INSTRUCTIONS TO FOLLOW ::
Would you please copy each line of the data in which the string "computer" occurs?

DATASET EXTRACT ::
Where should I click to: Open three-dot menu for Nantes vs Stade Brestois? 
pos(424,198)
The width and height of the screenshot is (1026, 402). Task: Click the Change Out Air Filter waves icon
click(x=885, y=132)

--

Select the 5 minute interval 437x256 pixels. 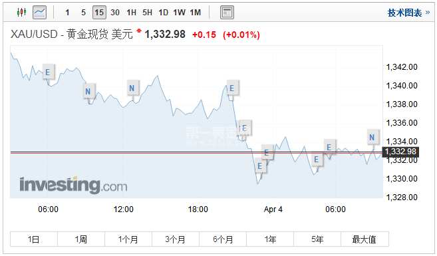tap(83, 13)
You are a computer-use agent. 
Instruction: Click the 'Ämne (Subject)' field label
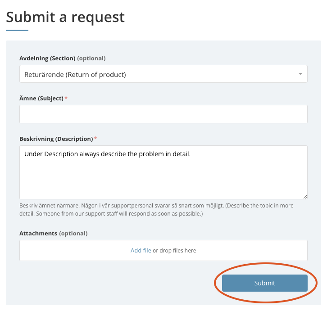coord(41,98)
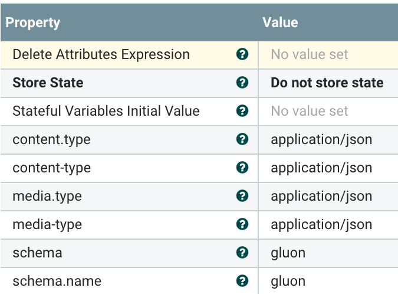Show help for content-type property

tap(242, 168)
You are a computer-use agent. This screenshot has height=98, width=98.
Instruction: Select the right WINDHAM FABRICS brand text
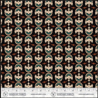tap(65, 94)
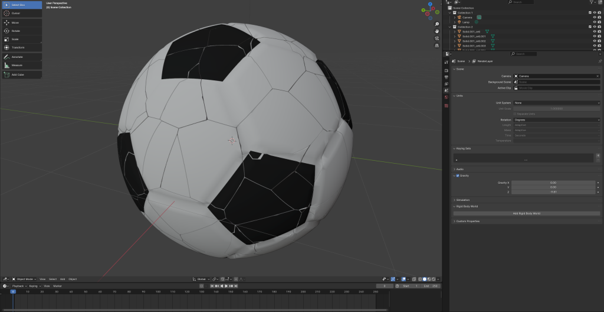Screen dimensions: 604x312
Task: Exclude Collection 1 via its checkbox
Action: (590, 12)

EXERCISE RESULT ::
You are a computer-use agent. 
You are a computer-use agent. This screenshot has height=98, width=98.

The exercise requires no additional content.